Officer Foley has been an SRO for about 2 years and he believes having an officer in school patrolling is a great safety measure.

“I chose to be an SRO because it's nice to get to know a smaller community that you actually see every day,” says Foley. “For the police department, it's obviously an essential position because it takes that time from patrol officers when a SRO is here in the building, they're not having to respond. There's a lot of opinions where people would think that, what we're here is just write students as many tickets as we can, and that's not what we do at all.

The Bozeman Elementary School and High School districts are requesting safety levies for the upcoming election. The purpose in running these safety levies is to find a dedicated revenue source for their safety-related costs which includes SRO's and counselors.

The objective is to take the SRO's and counselors out to the general fund and tie them to these new safety levies which would free up some breathing room in the general fund budget to keep more certified teaching staff.

Officer Foley says SRO's like himself do a lot for not only the school as a whole, but individual students as well.

“A student that was really struggling with attendance, really struggling with grades, staying focused, and they had a lot going on outside of school as well," says Officer Foley, "Because of their attendance, they had to be cited for truancy and it was a complete shift in their behavior. Like juvenile probation deserves a lot of credit for maintaining some form of structure outside of school, but that person completely changed their whole demeanor, their attitude toward school.”

He says being an SRO doesn't come without struggles. One of his biggest obstacles is to shift the usual student perception of law enforcement.

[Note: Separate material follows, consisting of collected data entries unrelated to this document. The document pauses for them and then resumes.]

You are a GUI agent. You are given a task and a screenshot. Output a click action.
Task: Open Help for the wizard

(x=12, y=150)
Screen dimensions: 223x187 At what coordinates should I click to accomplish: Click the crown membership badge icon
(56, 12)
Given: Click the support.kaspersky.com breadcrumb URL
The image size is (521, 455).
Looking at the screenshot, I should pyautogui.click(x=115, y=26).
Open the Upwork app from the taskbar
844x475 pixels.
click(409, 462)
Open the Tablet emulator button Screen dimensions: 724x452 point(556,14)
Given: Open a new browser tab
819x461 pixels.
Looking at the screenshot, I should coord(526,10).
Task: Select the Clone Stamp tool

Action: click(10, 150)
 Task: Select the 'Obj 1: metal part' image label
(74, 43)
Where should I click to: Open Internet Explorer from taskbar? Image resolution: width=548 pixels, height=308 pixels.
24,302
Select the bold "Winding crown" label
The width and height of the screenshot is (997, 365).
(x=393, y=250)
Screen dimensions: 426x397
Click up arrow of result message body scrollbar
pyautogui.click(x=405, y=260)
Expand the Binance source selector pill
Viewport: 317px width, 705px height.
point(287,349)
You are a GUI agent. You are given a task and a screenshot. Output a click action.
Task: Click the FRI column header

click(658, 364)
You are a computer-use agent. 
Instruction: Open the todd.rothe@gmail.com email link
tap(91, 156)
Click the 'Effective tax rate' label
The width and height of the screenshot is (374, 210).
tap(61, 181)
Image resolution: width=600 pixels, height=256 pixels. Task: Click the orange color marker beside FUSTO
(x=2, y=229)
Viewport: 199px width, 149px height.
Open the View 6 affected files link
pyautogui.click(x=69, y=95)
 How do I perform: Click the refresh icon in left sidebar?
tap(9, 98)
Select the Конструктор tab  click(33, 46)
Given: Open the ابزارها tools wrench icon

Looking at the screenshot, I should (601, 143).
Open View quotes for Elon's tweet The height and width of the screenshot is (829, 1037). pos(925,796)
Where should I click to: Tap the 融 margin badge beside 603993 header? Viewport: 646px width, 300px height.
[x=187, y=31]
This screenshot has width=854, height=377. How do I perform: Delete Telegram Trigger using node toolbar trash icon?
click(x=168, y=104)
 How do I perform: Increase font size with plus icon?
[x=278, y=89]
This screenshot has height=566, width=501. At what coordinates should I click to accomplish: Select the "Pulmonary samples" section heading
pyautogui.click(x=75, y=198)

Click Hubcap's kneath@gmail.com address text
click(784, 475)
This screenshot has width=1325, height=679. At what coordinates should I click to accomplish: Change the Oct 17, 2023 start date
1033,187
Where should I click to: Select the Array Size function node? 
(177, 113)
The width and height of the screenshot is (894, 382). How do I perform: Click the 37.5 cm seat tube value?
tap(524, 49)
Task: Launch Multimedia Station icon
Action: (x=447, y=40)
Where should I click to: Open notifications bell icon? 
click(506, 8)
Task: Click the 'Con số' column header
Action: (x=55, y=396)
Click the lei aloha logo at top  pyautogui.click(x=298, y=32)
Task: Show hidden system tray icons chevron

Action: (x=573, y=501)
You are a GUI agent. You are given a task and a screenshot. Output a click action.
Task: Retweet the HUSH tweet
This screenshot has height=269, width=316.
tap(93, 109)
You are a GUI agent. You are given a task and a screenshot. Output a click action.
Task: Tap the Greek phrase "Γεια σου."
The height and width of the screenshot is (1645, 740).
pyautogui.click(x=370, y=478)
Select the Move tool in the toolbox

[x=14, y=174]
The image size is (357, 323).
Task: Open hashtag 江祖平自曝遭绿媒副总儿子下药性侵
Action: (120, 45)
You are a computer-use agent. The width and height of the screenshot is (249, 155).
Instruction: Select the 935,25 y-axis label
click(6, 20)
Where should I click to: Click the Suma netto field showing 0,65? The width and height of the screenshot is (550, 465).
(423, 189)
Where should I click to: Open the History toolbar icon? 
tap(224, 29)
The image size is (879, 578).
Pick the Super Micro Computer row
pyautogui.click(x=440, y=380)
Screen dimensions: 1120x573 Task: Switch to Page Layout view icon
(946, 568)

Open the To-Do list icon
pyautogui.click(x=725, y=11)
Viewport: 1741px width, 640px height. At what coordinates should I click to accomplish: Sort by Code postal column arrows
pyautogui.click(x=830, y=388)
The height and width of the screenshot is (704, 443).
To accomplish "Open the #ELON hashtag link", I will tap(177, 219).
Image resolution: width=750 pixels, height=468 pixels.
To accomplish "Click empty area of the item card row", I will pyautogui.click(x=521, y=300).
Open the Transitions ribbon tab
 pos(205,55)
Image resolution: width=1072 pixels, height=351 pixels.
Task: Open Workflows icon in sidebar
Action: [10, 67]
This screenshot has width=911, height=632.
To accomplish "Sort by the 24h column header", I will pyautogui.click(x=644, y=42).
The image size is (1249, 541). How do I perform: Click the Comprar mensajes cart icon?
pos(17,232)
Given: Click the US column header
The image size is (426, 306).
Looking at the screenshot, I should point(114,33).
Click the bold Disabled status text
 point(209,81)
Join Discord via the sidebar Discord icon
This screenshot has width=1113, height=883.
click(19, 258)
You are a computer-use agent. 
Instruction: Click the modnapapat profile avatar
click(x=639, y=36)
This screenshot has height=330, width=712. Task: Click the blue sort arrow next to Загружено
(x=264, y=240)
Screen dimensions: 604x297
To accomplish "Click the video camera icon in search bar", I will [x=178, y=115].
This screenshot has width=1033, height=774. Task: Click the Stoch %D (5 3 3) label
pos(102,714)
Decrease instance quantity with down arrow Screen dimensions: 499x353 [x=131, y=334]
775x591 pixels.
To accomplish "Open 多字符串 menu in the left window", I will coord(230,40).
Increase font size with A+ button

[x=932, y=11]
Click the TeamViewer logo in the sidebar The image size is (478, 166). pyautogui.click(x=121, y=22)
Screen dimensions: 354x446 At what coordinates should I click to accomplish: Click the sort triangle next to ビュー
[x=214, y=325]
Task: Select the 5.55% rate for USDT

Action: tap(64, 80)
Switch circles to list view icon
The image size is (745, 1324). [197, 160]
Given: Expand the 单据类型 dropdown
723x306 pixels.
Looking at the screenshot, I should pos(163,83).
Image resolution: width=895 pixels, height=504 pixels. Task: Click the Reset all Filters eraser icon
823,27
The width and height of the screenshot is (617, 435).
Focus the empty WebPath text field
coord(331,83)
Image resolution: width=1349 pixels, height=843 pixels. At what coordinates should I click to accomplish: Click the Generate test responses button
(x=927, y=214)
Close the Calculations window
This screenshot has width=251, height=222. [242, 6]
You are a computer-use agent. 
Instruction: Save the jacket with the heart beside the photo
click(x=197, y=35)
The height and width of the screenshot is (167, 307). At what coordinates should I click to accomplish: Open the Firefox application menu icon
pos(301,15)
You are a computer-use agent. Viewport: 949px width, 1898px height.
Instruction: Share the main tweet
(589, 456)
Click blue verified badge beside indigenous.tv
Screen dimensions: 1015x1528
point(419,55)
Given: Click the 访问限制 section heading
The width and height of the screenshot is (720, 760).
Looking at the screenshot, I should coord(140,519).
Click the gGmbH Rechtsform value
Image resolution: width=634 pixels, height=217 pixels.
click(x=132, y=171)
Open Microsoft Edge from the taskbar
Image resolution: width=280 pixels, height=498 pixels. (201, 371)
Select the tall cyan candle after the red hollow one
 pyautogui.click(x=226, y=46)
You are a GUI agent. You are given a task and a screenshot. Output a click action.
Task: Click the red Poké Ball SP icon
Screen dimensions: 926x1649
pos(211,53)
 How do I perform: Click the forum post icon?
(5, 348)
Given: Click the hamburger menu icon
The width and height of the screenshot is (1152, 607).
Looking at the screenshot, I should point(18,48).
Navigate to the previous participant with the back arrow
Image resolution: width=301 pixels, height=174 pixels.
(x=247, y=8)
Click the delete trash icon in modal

"The struggle is, is to build those relationships and maintain them," says Officer Foley. “Identifying students that are struggling, identifying possible security risks. We work with the school district to have threat assessments for students that might be considered high risk and maintain some sort of security plan."

For Officer Foley, his job shows the partnership between Bozeman Schools and law enforcement, as well as keeping the students of Gallatin High safe.

"I love it. Bozeman School District is so aligned with Bozeman P.D.," says Foley. "Their partnership is so strong that there's never any, you know, clashing egos or butting heads. I mean, we truly do share all of our information.”

If these safety levies do not pass, SRO's and counselors will remain in the general fund, but more certified teaching staff will have to be eliminated.